Disciplina fiscal sin holgura: el balance que condiciona el presupuesto de 2026

Estimaciones de Bancolombia muestran que el cierre fiscal de 2025 estuvo marcado por una doble señal: ingresos tributarios en crecimiento, pero por debajo de lo proyectado, y una ejecución presupuestal significativamente inferior a la prevista, con un freno visible en diciembre. El resultado no configura una crisis inmediata, pero sí un estrechamiento del margen fiscal que condiciona la inversión pública.

El cierre fiscal de 2025 no deja una fotografía de colapso, pero sí un mensaje inequívoco de restricción. De acuerdo con el Pulso Fiscal de Bancolombia, el Estado logró aumentar sus ingresos tributarios frente a 2024, aunque sin alcanzar las metas oficiales, y optó por contener la ejecución del gasto para evitar un mayor deterioro del balance fiscal. El documento aclara que sus estimaciones no sustituyen las cifras oficiales, pero sí permiten identificar tendencias relevantes en el comportamiento de ingresos y gasto público.

Desde el frente de los ingresos, el informe estima que en diciembre de 2025 el recaudo alcanzó COP 19,5 billones, lo que “implica un avance de 12,0 % anual”. Con ese resultado, el acumulado del año habría llegado a COP 295 billones, una cifra “10,6 % superior al registro de 2024”. En términos estrictos, la dinámica fue positiva: el recaudo creció y mostró una recuperación hacia el cierre del año.

No obstante, el problema emerge al contrastar ese crecimiento con la planeación fiscal. Bancolombia señala un “subcumplimiento de las expectativas del Gobierno para los ingresos tributarios de 2025” y precisa que el recaudo efectivo representó el 97 % de la meta oficial, lo que equivale a una brecha de “aproximadamente COP 9,9 billones”. Esta diferencia resulta relevante no por su magnitud aislada, sino porque se presenta en un contexto de alta rigidez del gasto y compromisos crecientes en inversión y programas sociales.

La explicación que ofrece el documento permite afinar el diagnóstico. El menor desempeño se debió principalmente al “bajo avance del impuesto de renta y del IVA interno”, tributos que, aunque mejoraron hacia el final del año, “todavía exhiben tasas de crecimiento bajas frente a su promedio histórico”. En otras palabras, los pilares tradicionales del recaudo no aportaron con la fuerza esperada durante buena parte de 2025, obligando a revisar la solidez estructural de los ingresos.

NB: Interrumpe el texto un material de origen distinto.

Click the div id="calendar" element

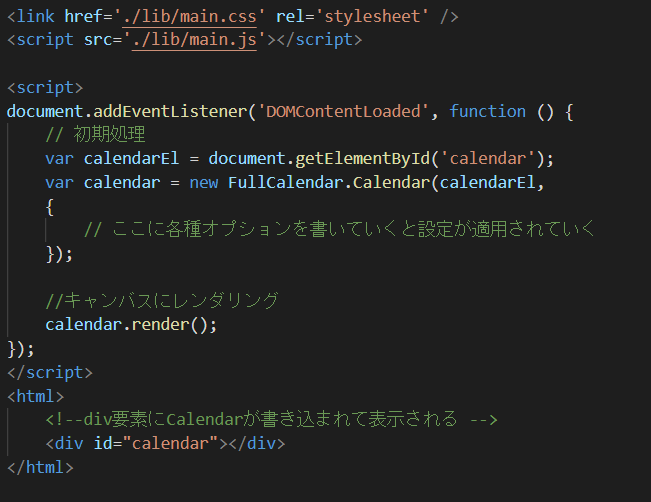(165, 443)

Este patrón se refuerza al observar el comportamiento por tipo de impuesto. Mientras el IVA externo y los aranceles mostraron mayor dinamismo, los ingresos asociados a gasolina y ACPM entraron en una trayectoria descendente que se profundizó a lo largo del año, hasta cerrar diciembre con una variación de -37,5 %. El dato no es menor: revela una fuente de recaudo debilitada y abre interrogantes sobre demanda, precios y política energética, justo cuando el espacio fiscal se estrecha.

Con todo, el rasgo más determinante del cierre fiscal no estuvo del lado de los ingresos, sino en la ejecución del gasto. Bancolombia estima que, para cumplir plenamente el Presupuesto General de la Nación de 2025, el Gobierno “debería haber ejecutado COP 513 billones a la fecha”. Sin embargo, la brecha de subejecución “asciende a COP 31 billones entre enero y diciembre”. Esta diferencia sugiere una estrategia deliberada de contención, más que un simple rezago operativo.

La señal se vuelve aún más clara al observar el último mes del año. En diciembre, el Gobierno habría ejecutado COP 33,2 billones, cifra que “implica un retroceso de 33,2 % frente a hace un año”. Con ello, el gasto total comprometido alcanzó COP 481 billones, equivalente al 91,4 % del PGN 2025. El cierre, por tanto, fue contractivo y concentró el ajuste en el tramo final del ejercicio fiscal.

En conjunto, el Pulso Fiscal perfila un escenario de disciplina sin estridencias, en el entendido de que el Estado evitó un desbalance mayor ajustando por ejecución, no por ingresos extraordinarios ni por reformas de emergencia. Sin embargo, esta estrategia tiene efectos concretos: proyectos aplazados, inversión pública diferida y una relación más frágil entre presupuesto aprobado y gasto efectivamente ejecutado en los territorios.

Así, según los analistas de Bancolombia, el debate que se abre hacia 2026 no será únicamente técnico. Más allá de discutir nuevas fuentes de ingreso, la cuestión central será hasta qué punto una política fiscal basada en subejecución puede sostenerse sin erosionar la capacidad del Estado para cumplir sus promesas económicas y sociales. El ajuste fue silencioso; sus consecuencias, en cambio, serán visibles.